1. SICK ROSE
The poem's is enigmatic because of its multivalence.
Blake was obviously using the allegorical mode,
where the rose does not merely remain the literal
rose. It seems to allegorically represent beauty and
love. This pristine beauty and love is sick because a
worm gnaws into its bed. Bed does not merely
signify the literal bed, it’s the bed of the rose tree
and therefore symbolize the platform on which the
tree grows its roots. Once again, it allegorically
suggests that the foundation of unadulterated
beauty and love decays once a worm feeds upon it.
What then does the worm signify? Anything mean,
slimy and repulsive, destructive in intent. No doubt
the worm feeds upon the rose. the multivalence
here is that, not merely does it suggest maidenly
beauty and love spoilt by sex(which is suggested by
the expression “crimson joy'), but broadly and
metaphysically speaking, all things of beauty
undergo a sickening decay the moment they are
struck by desire, desire being metaphysically related
to a source of adulteration of purity in any form.

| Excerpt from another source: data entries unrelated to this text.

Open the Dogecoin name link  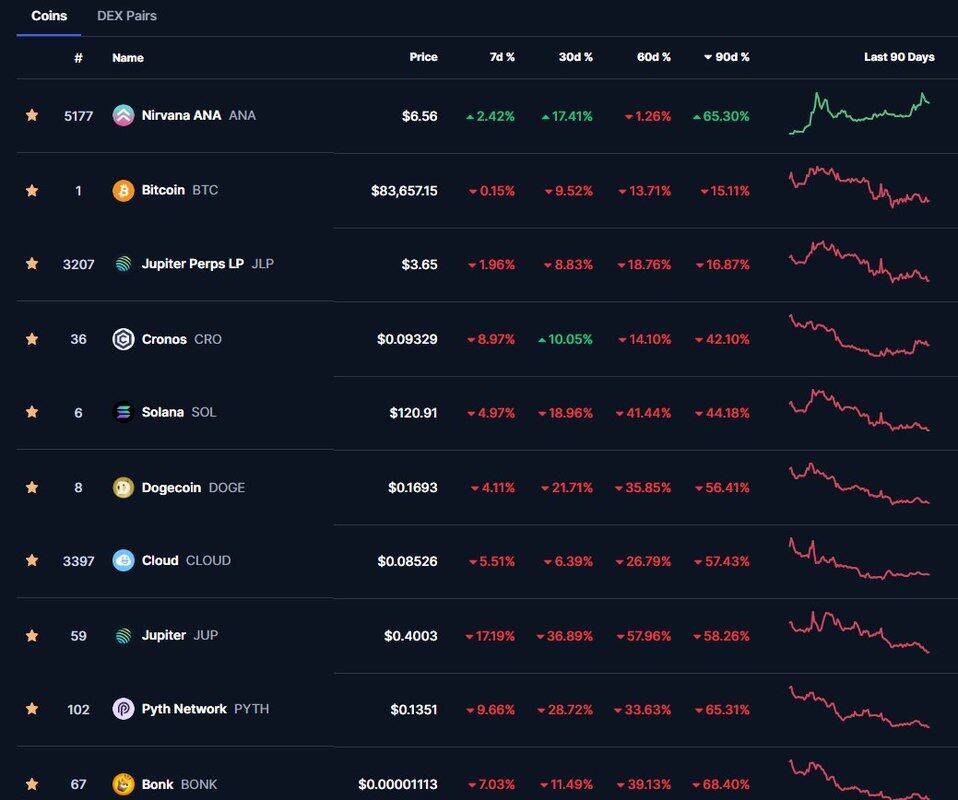coord(171,487)
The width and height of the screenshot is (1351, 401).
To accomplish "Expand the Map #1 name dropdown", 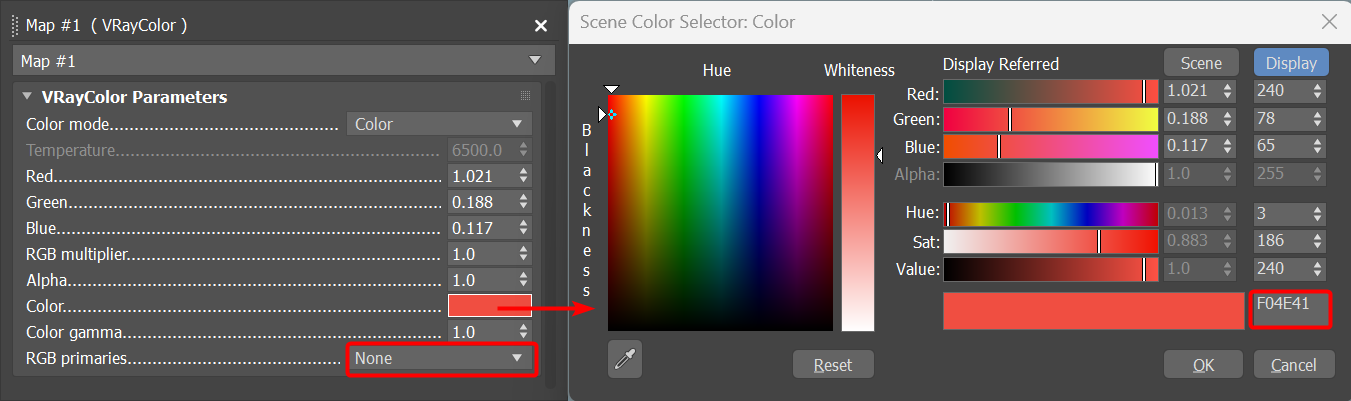I will pos(283,61).
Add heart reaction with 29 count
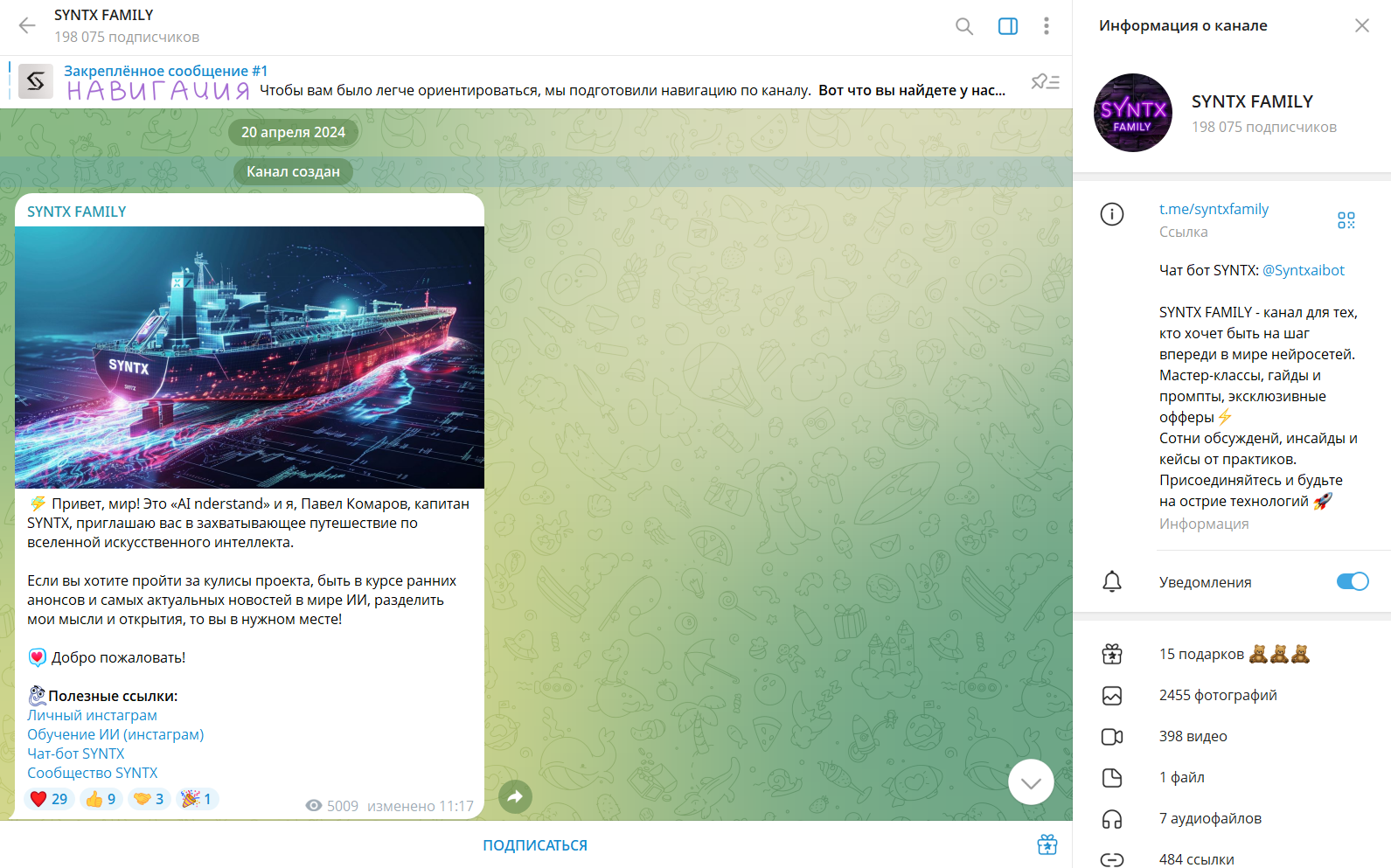This screenshot has height=868, width=1391. coord(49,799)
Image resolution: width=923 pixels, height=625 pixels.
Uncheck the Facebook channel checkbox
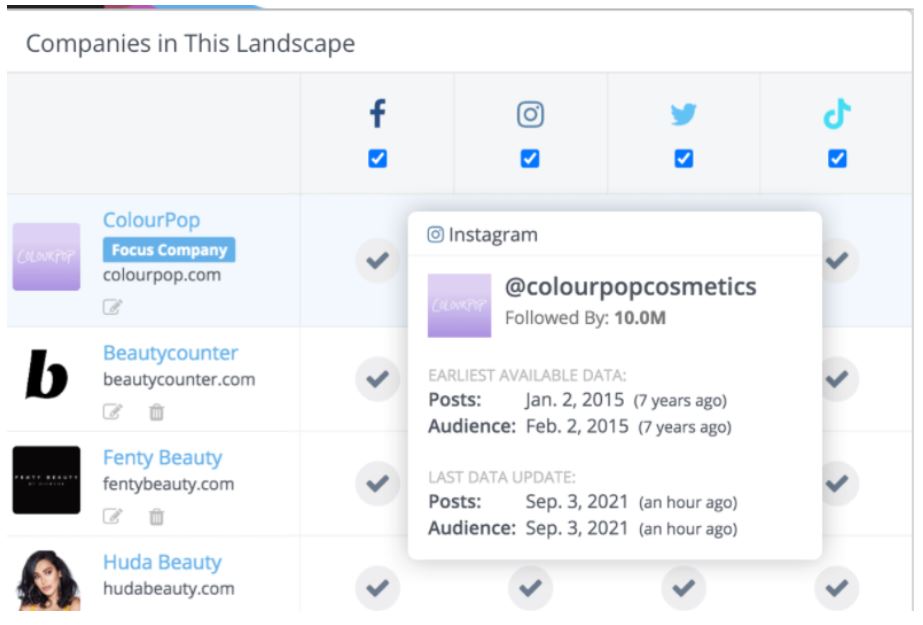pyautogui.click(x=377, y=158)
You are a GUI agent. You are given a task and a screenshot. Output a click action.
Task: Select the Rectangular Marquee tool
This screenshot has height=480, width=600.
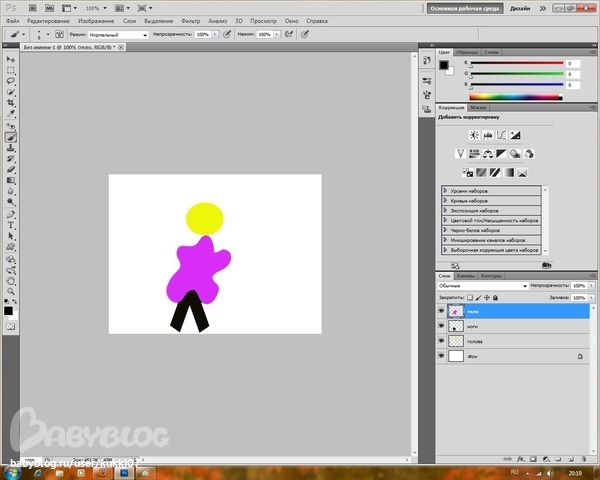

Blake is here also critiquing modern culture which
2. stresses upon the secrecy of sexuality, and one has
to remember that the worm comes in the night. it is
such kinds of secretive credos that ruin the beauty
of the rose, symbolizing beauty and love in all its
forms. Finally, a Christian reader is well aware with
the reference to the "MULTIFOLIATE ROSE" in
DIVINIA COMMEDIA. There the multifoliate rose
symbolizes spiritual exaltation and spiritual
perfection. Any worm of dark desire is bound to
corrupt such spiritually fulfilled image of beauty.
Blake is, basically, condemning sexuality which is
borne out by Blake’s line in the “Marriage of
Heaven and Hell”: “joys impregnate, sorrows bring
forth,” One should be aware that the sound O
recurs in the poem time and again and it suggests
the moaning, the groaning big “O,” the sound of
love and of death — the little death of the orgasm.